[WHAT YOU ARE ASKED TO DO] Please work out how many lines in the entries below include the string "computer", and reply with the number alone.

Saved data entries
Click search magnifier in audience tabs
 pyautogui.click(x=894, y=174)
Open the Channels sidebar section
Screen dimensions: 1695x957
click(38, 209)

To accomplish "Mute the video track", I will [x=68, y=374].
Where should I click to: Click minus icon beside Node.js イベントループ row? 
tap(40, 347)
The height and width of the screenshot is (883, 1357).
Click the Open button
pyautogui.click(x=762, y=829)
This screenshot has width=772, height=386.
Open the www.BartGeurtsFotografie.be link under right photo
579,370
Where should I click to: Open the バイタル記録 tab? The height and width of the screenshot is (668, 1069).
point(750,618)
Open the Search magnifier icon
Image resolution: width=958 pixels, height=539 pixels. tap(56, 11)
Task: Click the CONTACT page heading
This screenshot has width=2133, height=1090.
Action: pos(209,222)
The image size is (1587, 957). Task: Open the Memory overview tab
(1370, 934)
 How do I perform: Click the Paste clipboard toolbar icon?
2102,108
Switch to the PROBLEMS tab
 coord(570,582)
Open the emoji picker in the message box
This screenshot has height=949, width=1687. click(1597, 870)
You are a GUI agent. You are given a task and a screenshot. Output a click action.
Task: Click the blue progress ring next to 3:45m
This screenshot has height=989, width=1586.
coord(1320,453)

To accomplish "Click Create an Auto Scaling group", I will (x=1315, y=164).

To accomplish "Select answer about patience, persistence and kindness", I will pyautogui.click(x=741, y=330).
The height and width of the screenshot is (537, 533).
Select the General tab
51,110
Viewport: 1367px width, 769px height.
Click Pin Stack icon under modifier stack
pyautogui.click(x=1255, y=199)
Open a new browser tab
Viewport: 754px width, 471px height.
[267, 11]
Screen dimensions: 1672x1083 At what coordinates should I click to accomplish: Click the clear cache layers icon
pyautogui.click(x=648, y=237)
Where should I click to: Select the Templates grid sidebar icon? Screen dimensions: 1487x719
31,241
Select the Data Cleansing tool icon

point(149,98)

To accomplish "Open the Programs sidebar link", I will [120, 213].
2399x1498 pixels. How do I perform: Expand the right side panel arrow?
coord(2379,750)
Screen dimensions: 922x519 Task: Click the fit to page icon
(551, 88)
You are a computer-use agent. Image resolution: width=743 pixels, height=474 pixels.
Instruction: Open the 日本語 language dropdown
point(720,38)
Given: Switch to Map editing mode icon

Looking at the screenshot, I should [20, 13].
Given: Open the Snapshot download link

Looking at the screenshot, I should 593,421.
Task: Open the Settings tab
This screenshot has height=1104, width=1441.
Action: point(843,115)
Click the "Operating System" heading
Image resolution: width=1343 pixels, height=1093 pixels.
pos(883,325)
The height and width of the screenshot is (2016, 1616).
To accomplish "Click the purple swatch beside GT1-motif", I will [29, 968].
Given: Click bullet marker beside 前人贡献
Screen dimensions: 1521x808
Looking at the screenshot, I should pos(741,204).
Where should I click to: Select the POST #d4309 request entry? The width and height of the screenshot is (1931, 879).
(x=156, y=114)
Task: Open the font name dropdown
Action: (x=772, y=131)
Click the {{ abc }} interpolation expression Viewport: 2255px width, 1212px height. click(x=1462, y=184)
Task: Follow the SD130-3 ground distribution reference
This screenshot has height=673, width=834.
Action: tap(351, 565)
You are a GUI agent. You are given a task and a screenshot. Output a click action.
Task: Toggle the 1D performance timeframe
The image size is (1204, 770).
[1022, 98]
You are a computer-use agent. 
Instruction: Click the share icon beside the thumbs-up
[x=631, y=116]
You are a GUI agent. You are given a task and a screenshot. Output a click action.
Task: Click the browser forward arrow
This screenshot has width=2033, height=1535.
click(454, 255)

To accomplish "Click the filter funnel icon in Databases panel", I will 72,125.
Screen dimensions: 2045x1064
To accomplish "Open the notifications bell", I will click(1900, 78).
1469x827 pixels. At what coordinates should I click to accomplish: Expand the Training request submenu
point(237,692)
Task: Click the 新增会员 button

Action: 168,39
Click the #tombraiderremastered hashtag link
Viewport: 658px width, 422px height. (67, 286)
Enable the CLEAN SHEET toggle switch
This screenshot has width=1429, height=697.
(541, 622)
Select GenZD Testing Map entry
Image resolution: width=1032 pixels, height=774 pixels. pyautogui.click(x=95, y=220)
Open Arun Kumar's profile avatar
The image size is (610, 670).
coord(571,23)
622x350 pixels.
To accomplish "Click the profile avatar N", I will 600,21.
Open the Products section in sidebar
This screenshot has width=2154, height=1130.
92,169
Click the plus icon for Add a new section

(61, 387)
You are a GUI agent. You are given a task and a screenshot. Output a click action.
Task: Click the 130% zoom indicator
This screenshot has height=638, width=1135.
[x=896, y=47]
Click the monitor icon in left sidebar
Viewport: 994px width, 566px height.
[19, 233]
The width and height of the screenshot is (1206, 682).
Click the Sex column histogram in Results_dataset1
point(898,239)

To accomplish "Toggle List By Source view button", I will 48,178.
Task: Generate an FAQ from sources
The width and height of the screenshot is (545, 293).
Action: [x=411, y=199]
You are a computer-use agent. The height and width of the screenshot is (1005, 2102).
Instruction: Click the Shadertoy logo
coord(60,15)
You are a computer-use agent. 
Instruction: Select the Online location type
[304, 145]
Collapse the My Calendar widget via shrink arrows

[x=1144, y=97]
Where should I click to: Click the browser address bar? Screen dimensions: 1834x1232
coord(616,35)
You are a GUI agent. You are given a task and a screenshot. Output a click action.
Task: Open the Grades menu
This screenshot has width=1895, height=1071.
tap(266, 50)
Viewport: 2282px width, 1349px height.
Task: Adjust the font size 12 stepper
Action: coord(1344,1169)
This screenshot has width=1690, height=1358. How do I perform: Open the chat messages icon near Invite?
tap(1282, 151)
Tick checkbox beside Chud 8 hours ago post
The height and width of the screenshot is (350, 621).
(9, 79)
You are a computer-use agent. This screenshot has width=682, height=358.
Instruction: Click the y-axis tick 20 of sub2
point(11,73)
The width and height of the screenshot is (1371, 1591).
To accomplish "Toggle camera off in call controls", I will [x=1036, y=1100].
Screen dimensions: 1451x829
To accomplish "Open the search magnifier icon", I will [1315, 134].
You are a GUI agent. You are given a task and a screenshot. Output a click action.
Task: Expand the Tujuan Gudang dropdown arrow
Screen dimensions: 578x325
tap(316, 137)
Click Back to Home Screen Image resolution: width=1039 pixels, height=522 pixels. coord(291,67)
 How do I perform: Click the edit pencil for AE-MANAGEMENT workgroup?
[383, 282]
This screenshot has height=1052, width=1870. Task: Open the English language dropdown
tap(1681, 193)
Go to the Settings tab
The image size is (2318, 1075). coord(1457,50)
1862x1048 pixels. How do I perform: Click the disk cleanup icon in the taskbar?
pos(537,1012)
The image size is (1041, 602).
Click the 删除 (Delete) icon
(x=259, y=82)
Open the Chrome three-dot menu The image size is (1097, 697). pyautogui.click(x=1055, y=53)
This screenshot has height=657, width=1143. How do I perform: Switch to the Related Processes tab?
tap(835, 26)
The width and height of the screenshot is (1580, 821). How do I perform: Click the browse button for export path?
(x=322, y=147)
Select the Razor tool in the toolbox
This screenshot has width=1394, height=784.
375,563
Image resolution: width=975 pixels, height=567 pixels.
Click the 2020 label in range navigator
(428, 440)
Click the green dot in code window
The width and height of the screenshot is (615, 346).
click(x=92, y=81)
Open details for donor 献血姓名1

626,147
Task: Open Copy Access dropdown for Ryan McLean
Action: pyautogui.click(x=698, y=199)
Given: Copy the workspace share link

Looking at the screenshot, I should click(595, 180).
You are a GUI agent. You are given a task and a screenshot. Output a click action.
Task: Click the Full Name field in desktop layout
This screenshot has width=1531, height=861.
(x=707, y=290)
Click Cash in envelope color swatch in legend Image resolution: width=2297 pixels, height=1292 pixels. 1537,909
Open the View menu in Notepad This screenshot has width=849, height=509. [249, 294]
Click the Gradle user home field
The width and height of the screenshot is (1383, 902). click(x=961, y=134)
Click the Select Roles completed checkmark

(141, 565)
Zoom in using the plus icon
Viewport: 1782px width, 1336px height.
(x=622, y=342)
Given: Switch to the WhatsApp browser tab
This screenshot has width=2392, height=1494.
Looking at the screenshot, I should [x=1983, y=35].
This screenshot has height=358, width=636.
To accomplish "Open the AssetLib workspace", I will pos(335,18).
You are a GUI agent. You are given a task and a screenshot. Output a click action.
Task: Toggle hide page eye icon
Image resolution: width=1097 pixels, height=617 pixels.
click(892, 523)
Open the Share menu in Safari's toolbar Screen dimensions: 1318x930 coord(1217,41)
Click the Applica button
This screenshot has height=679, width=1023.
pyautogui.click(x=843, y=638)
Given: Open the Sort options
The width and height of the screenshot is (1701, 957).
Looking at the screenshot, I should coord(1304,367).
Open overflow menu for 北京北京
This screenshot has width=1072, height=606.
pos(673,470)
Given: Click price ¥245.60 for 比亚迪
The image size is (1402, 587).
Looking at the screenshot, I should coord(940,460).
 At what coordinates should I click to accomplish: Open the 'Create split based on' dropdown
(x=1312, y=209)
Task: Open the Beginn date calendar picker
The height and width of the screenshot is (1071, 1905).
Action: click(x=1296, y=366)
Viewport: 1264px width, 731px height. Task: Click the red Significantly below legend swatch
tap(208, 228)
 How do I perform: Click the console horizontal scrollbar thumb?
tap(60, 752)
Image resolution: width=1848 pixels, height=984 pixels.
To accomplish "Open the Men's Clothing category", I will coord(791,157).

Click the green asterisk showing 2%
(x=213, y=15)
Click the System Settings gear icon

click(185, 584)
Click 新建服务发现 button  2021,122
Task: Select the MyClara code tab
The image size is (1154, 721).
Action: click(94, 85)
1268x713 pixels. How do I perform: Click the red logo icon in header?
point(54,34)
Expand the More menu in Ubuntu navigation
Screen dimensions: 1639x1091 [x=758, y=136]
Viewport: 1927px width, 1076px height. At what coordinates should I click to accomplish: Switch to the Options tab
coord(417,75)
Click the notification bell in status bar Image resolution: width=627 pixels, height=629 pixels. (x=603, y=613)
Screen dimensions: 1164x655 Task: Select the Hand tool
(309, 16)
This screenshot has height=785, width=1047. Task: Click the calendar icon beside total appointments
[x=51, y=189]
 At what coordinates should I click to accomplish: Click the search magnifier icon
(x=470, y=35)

[COMPLETED EXERCISE] 5